Multi-import node
In Synthetic Data Generator, you can use the Multi-import node to import data from several different sources. You can then generate synthetic data based on all these data sources.
- Description
- Use the Multi-import node to import several data tables from a database connection to use as sample seed data.
- The Multi-import node imports these datasets as a dataset group, where referential integrity is used to define the relationships in the group. You can then use this group of related datasets to generate synthetic data that has similar relationships and distributions as all the original tables that you imported. For more information, see Referential integrity and multi-table nodes.
- If you use scripting, you can also import files that are saved as project assets.
- Using the node
- The Multi-import node is usually the first node in a Synthetic Data Generator flow. It imports datasets that are stored in a structured format, such as a table, and then passes the datasets to the next node for further processing. For more information, see Data sources for Synthetic Data Generator.
- Use only one Multi-import node to import multiple tabular datasets. You cannot use multiple nodes to combine data.
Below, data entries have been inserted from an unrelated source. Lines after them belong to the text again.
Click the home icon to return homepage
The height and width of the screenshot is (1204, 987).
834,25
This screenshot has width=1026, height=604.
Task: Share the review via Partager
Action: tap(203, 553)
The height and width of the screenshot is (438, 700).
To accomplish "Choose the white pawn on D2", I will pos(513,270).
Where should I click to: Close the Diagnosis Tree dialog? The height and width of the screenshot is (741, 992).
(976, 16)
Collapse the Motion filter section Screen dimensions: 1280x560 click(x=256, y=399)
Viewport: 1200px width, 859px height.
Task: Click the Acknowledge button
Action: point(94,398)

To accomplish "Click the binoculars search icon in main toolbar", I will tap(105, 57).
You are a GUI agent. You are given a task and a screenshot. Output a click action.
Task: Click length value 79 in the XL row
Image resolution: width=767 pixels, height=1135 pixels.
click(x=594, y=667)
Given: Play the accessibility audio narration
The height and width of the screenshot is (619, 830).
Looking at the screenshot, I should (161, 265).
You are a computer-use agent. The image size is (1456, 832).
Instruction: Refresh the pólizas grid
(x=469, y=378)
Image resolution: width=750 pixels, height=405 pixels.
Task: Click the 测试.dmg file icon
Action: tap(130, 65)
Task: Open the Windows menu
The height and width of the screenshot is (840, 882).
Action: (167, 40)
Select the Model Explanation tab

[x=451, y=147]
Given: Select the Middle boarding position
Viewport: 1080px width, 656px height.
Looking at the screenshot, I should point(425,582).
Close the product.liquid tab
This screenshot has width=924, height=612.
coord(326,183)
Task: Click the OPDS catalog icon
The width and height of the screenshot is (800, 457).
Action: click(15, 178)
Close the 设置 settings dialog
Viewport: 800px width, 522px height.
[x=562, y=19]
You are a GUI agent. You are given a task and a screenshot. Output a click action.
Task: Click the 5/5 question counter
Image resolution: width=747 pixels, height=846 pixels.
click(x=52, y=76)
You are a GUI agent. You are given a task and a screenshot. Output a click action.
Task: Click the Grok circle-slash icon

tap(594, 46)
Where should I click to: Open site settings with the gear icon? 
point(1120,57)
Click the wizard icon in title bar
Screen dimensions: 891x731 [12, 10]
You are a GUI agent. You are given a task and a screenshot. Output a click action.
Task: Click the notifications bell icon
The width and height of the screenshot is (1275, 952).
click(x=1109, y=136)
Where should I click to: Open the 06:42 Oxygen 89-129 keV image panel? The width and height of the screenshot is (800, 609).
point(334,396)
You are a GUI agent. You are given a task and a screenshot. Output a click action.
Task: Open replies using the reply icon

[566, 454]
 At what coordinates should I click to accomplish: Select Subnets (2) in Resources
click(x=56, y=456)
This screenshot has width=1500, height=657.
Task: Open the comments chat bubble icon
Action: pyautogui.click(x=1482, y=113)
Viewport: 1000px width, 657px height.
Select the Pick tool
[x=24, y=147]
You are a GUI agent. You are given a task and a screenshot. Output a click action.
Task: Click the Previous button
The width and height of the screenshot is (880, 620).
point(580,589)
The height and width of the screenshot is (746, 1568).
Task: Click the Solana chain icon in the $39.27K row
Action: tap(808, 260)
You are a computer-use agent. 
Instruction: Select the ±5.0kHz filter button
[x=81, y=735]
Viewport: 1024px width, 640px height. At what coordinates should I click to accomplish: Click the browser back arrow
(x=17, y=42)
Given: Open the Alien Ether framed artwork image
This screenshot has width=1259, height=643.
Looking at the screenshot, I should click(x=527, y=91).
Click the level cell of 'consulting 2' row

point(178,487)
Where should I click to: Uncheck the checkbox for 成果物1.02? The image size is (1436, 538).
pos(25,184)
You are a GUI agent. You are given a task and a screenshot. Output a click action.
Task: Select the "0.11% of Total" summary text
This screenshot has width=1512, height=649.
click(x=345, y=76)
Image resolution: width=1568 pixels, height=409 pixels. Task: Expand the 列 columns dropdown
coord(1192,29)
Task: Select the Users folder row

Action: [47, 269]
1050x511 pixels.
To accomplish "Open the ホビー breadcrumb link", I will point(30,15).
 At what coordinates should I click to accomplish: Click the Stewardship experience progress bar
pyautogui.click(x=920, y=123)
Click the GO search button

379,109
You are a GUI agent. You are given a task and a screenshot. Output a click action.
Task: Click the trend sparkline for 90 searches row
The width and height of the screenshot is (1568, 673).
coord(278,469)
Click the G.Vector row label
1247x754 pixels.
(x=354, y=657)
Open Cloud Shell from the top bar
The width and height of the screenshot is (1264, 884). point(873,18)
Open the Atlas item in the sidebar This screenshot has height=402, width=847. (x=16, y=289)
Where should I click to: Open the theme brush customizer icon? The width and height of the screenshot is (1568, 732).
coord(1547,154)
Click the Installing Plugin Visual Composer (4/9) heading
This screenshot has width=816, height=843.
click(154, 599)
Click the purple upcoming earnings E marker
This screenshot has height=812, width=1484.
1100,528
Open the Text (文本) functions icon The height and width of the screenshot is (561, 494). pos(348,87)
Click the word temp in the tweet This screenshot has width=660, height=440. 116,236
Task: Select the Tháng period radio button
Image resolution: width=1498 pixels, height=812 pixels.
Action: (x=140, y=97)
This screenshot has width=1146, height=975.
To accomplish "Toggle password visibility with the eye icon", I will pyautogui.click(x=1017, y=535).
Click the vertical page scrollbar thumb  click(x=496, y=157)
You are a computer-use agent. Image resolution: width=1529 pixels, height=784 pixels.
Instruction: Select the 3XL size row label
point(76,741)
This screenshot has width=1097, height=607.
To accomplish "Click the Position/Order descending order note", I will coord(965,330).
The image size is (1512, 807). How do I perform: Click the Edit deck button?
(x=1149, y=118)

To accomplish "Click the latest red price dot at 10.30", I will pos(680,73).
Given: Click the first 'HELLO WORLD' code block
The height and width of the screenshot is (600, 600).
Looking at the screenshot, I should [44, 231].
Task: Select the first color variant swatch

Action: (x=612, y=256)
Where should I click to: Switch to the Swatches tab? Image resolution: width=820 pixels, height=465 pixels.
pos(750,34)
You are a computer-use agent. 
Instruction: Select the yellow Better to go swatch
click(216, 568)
- If you change the sources or settings in the Multi-import node after the flow runs, rerun the Multi-mimic node before you use Run all to run the flow again. Running the Multi-mimic node refreshes the Multi-gen node.
- Mandatory or optional
- The Multi-import node is mandatory if you want to use prodution data from multiple data tables as the seed for the synthetic data. If you want to use referential integrity, you cannot generate synthetic data by defining a custom data schema for the synthetic data.
Scripting with the Multi-import node
You can use scripting languages, like Python, to progammatically set properties for nodes.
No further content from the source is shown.